EXERCISE MATERIAL: Begin

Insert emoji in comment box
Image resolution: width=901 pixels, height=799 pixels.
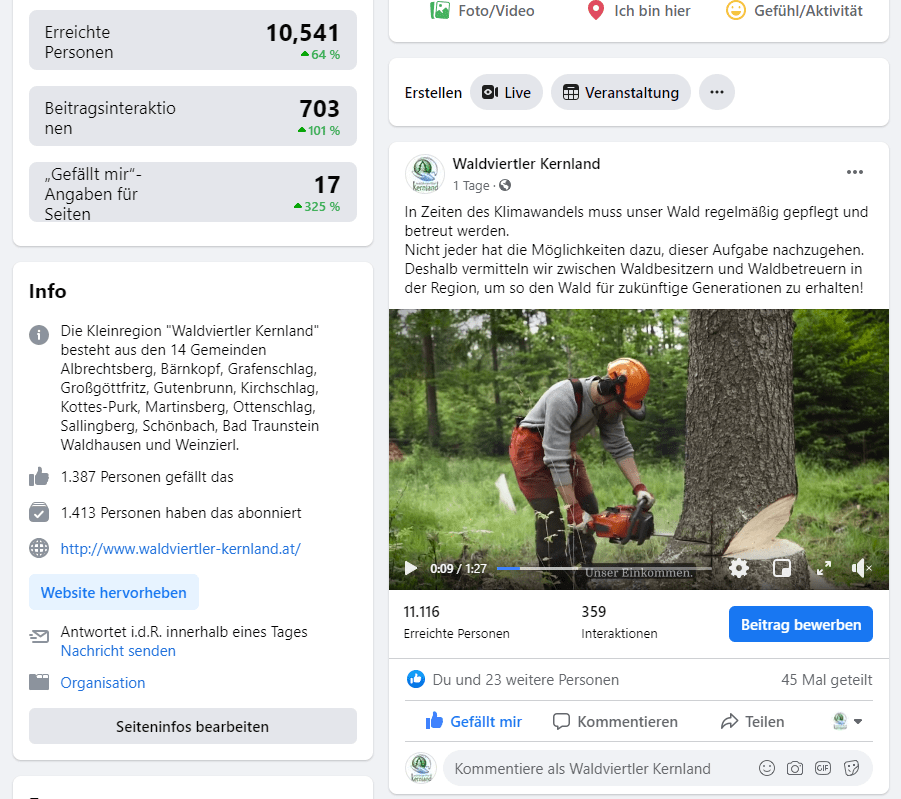point(767,768)
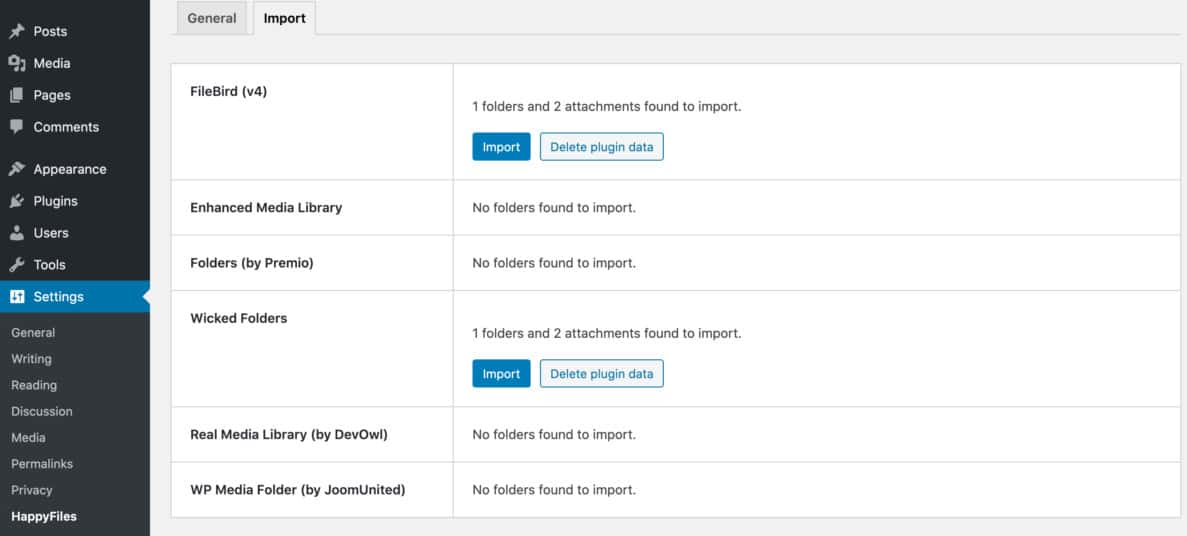Click the Comments speech bubble icon

pos(17,127)
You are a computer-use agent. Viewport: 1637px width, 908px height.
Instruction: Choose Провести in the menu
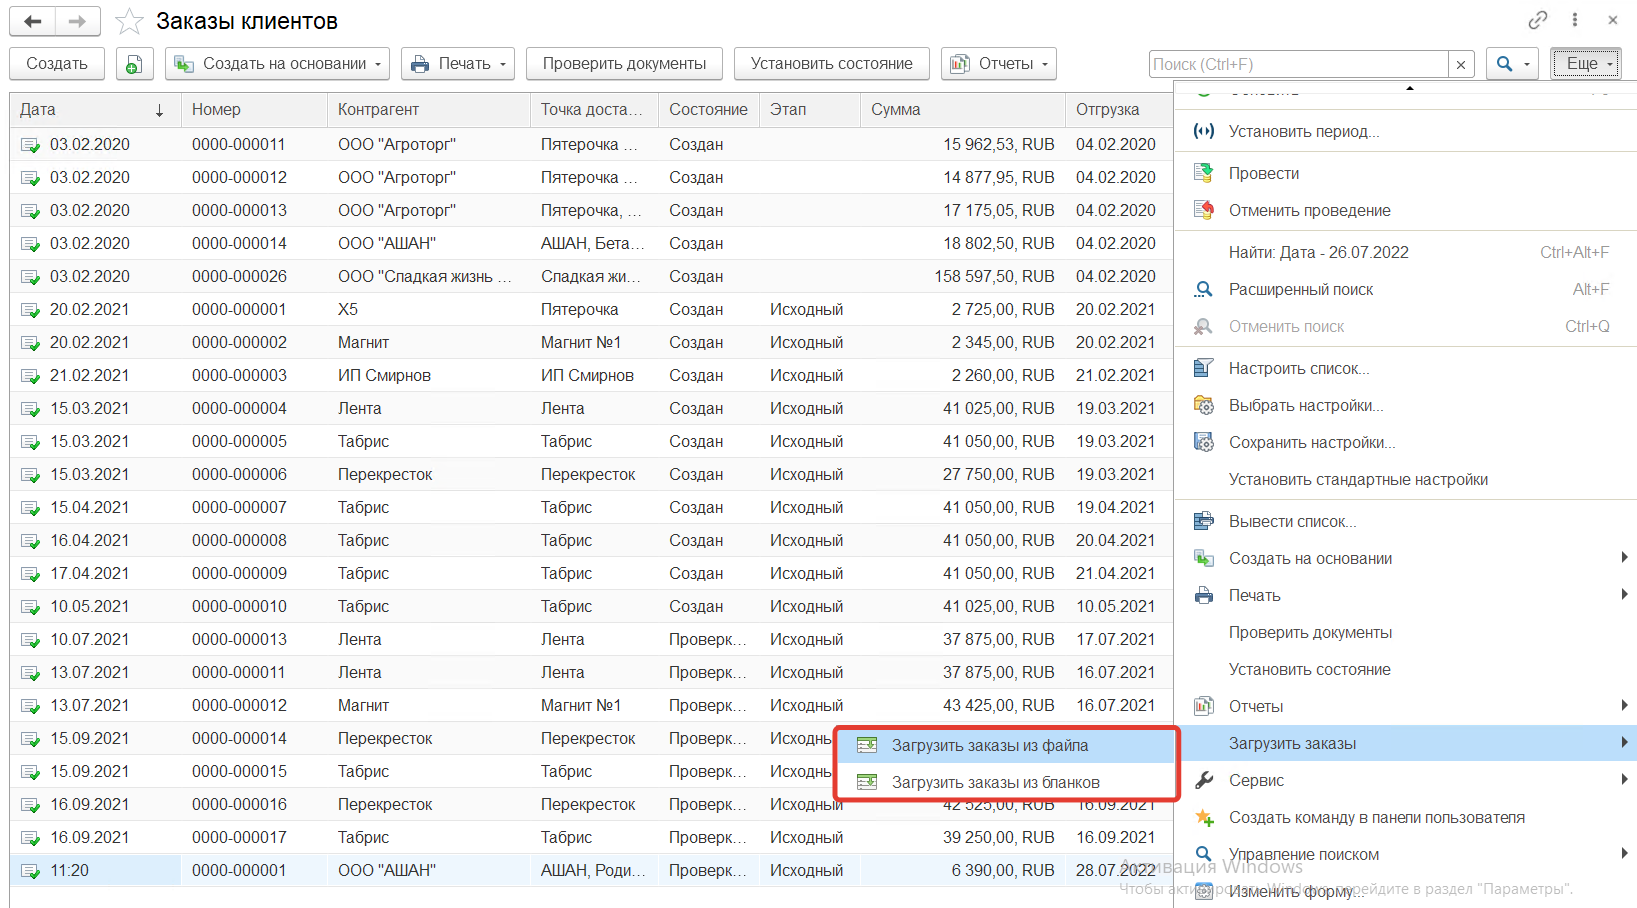[x=1263, y=173]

EXERCISE MATERIAL: End

# WHAT YOU WILL DO
For this exercise, please reproduce the records above exactly and drop the images.

# TASK SOLUTION
Insert emoji in comment box
Image resolution: width=901 pixels, height=799 pixels.
point(767,768)
Click the Comments speech bubble icon

pos(17,127)
You are a computer-use agent. Viewport: 1637px width, 908px height.
Instruction: Choose Провести in the menu
[x=1263, y=173]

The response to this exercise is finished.